Desse modo, é imprescindível que o conhecimento sobre esses fatos, seja produzido através da
discussão sistemática, mediada pelo professor nas aulas. Porém, é sabido que os desafios são
inúmeros, pois para que se consiga instigar o raciocínio crítico dos alunos, é necessário que o
professor busque estratégias diversificadas e inovadoras, que confrontem seus próprios paradigmas,
auto avaliando-se e criticando suas próprias ideias e maneiras de trabalhar em sala de aula.

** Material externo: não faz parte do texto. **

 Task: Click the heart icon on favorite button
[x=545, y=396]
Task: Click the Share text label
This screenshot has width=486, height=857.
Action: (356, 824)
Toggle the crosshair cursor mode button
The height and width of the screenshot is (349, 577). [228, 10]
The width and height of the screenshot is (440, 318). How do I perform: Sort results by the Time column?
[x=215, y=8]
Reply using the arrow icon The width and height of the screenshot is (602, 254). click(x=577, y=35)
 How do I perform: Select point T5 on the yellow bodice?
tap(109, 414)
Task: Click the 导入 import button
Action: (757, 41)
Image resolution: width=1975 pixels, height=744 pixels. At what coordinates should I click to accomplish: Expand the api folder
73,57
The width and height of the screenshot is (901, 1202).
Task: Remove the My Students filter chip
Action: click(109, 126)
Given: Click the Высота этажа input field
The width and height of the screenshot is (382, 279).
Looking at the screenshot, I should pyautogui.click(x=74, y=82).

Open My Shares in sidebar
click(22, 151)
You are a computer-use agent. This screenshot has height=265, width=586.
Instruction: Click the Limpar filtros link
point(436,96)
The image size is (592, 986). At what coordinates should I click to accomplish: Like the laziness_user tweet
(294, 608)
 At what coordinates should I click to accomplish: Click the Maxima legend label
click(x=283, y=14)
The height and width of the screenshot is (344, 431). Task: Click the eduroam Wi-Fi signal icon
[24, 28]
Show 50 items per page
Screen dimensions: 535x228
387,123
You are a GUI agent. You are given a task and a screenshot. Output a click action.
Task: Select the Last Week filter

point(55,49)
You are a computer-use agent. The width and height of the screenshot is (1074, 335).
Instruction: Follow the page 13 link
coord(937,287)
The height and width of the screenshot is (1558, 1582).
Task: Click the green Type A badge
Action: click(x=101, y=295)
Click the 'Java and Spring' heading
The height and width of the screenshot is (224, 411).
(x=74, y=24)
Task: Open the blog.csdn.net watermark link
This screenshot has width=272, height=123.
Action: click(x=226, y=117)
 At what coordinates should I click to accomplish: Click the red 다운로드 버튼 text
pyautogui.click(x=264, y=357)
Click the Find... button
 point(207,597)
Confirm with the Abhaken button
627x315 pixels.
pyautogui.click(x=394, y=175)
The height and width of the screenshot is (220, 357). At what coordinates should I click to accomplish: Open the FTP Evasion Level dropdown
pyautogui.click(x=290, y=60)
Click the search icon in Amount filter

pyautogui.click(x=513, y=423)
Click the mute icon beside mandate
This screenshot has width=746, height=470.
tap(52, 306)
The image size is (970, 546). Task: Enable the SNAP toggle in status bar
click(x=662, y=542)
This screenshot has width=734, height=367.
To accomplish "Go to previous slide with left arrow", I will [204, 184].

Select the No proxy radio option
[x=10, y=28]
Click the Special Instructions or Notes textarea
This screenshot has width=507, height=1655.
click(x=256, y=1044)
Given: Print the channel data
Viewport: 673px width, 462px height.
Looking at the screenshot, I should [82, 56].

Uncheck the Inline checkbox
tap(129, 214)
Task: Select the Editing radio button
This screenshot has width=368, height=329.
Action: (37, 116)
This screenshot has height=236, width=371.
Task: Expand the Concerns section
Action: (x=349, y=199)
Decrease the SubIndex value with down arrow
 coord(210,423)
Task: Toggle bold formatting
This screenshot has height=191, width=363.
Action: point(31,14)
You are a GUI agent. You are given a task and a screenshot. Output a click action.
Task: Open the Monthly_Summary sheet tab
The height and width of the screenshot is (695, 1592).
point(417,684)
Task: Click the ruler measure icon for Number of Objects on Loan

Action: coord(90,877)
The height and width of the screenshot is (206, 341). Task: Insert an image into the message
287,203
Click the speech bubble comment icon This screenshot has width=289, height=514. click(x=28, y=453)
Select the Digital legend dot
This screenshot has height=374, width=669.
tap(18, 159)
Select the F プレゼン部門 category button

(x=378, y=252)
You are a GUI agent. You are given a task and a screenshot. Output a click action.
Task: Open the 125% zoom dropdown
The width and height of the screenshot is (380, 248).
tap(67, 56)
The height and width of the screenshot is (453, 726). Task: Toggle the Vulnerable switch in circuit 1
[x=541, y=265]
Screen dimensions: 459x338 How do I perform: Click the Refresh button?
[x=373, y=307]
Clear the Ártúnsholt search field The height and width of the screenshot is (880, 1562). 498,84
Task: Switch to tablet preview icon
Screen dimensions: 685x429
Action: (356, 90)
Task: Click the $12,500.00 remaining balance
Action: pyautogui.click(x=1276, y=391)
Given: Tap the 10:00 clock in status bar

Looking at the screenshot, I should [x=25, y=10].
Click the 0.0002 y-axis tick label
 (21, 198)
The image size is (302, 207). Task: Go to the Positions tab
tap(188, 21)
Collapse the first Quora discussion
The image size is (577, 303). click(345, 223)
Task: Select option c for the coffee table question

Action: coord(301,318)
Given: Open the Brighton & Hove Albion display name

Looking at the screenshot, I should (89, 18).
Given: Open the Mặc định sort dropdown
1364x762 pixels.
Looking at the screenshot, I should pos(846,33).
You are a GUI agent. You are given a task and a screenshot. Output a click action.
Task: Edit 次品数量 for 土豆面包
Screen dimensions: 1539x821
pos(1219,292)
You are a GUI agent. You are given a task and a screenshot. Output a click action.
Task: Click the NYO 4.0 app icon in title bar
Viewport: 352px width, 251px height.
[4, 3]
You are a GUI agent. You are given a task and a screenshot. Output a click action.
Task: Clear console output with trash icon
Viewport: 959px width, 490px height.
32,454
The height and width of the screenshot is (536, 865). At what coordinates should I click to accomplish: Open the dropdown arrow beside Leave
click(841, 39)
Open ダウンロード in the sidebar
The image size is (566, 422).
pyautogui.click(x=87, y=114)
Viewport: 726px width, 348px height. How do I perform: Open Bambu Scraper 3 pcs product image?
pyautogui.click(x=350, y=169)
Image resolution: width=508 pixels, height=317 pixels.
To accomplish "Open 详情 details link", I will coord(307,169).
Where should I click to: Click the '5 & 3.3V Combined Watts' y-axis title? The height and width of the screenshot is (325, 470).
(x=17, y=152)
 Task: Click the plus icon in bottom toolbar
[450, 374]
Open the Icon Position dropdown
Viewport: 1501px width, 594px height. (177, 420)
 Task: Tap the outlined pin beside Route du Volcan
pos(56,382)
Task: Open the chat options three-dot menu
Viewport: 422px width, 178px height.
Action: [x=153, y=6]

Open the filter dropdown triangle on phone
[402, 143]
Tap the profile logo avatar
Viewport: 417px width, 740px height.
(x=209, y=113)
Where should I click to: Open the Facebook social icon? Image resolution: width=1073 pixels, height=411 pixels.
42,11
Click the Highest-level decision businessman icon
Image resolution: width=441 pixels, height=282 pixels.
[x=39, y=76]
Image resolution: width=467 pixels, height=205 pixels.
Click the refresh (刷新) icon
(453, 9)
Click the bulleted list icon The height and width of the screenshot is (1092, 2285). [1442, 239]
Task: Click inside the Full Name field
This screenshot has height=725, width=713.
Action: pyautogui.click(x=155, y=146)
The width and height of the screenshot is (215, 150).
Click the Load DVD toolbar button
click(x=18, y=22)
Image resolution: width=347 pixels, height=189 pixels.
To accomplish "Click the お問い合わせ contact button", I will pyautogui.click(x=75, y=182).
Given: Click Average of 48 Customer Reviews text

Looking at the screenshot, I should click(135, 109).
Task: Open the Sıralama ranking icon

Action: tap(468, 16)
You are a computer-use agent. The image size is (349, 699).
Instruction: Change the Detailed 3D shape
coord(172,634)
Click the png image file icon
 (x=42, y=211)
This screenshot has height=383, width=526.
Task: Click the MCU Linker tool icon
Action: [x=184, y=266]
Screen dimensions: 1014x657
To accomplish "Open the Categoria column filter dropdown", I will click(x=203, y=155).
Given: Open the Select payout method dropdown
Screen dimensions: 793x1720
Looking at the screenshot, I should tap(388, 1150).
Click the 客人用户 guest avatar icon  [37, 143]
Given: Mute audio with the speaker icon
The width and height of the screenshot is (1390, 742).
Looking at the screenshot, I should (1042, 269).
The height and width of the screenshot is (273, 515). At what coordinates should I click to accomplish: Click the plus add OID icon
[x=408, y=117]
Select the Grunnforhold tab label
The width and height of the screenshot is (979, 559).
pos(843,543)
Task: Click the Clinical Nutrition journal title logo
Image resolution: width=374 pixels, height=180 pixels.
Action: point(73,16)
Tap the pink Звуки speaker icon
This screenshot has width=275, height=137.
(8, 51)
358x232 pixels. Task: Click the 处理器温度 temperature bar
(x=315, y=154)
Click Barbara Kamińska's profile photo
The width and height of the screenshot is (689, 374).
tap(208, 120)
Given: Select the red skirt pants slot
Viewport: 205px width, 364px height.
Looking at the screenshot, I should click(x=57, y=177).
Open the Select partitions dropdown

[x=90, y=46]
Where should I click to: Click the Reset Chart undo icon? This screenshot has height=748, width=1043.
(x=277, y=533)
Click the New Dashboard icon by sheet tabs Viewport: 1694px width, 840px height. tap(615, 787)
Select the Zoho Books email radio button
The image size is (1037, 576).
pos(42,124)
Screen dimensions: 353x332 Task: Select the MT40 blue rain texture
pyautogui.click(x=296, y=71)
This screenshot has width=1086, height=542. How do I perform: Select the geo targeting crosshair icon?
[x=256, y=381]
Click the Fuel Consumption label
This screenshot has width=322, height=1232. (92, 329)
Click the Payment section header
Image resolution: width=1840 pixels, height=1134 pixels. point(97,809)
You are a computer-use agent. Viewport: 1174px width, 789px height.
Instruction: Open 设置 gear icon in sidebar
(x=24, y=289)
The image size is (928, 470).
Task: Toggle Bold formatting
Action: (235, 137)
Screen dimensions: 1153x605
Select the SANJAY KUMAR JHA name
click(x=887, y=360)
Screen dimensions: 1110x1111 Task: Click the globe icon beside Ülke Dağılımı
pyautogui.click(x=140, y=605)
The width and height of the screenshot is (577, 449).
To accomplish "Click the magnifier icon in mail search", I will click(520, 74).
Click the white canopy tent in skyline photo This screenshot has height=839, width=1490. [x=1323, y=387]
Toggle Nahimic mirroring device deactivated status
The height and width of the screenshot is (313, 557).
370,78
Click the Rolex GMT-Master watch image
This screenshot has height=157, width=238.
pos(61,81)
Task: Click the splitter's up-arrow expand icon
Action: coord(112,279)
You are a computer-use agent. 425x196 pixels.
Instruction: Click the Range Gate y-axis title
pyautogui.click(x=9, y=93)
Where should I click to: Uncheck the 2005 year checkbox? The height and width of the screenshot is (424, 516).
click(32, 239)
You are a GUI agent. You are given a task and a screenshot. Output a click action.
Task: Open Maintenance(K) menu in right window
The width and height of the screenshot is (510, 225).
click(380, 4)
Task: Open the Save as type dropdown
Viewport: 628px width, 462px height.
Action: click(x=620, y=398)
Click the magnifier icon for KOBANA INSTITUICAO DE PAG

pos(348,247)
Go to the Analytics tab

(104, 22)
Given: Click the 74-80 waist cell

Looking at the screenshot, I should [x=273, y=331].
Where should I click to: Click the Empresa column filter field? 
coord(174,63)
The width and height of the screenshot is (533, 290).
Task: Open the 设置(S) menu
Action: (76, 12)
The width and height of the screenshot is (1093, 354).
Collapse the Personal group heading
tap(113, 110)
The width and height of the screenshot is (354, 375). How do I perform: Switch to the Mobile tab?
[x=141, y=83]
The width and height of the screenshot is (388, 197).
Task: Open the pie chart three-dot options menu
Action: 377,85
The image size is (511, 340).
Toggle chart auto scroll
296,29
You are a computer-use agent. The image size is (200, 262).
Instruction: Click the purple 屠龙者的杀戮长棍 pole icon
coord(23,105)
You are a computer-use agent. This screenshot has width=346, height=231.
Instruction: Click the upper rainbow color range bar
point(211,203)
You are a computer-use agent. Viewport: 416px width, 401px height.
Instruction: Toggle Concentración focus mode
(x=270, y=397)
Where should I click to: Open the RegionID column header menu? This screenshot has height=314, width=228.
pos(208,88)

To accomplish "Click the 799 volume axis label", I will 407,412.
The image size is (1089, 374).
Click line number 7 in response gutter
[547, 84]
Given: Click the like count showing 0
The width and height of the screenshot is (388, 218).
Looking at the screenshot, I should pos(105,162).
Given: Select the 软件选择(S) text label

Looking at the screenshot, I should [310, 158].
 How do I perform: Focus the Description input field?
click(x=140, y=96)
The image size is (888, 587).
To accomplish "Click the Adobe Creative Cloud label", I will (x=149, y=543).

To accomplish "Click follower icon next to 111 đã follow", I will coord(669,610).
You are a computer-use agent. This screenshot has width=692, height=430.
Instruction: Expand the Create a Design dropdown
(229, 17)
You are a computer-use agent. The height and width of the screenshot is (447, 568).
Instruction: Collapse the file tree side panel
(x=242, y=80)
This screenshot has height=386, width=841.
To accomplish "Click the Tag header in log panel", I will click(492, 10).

As transformações que ocorreram ao longo dos anos no ensino da língua portuguesa, estão
embebidas por ideologias e por intenções, que bem articuladas, cauterizaram as mentes das pessoas
e as controlaram de acordo com os anseios de cada época, sem que isso fosse percebido. Só através
do pensamento analítico a respeito das ações tomadas pelo estado, pela escola, pelo próprio
professor e seus alunos é que se pode perceber o domínio ideológico pelo qual os alunos e
professores, bem como toda a sociedade, são submetidos, para assim, buscar alternativas que
modifiquem essa situação.

Referências
ALTHUSSER, Louis. Ideologia e aparelhos ideológicos de Estado. Lisboa: Editorial Presença; São Paulo: Martins
Fontes, 1974.
BRASIL. Parâmetros Curriculares Nacionais (PCNs): Língua Portuguesa. Ensino Fundamental, terceiro e quarto
ciclos. Brasília: MEC/SEF, 1998. Disponível em: <http://portal.mec.gov.br/seb/arquivos/pdf/livro02.pdf> Acesso em:
10 Fev. 2017
BRASIL. Parâmetros Curriculares Nacionais: Ensino Médio. Brasília: MEC/SEF, p.1-23, 2000. Disponível em:
<http://portal.mec.gov.br/seb/arquivos/pdf/livro02.pdf> Acesso em: 09 Fev. 2018
BRÍGIDO, Edimar Inocêncio. Michel Foucault: Uma Análise do Poder. Rev. Direito Econ. Socioambiental,
Curitiba, v. 4, n. 1 p. 56-75, jan./jun. 2013.
BOURDIEU, P. Razões práticas: sobre a teoria da ação. 3. ed. Campinas: Papirus, 2003. (Publicado originalmente
em francês, 1994).
CASSIN, Marcos. LOUIS ALTHUSSER: Aparelhos Ideológicos de Estado e a Escola.
FREIRE, Paulo. Pedagogia da Autonomia: saberes necessários à prática educativa. São Paulo: Paz e Terra, 1996.
LORENSET, Rossaly Beatriz Chioquetta. Unoesc & Ciência – ACHS, Joaçaba, v. 5, n. 2, p. 155-162, jun./dez. 2014
RIBEIRO, Sheila Santos Carvalho. A IDEOLOGIA DA ESCOLA PARA ALTHUSSER: Definições e
Contraposições. Revista Fasem Ciências. Vol. 2, n. 2, Jul/Dez. 2012.
TRACY, M. Destutt C. de. Elementos de ideologia. Trad. Nuno Melim. Troisième Ed.: Paris, 1804.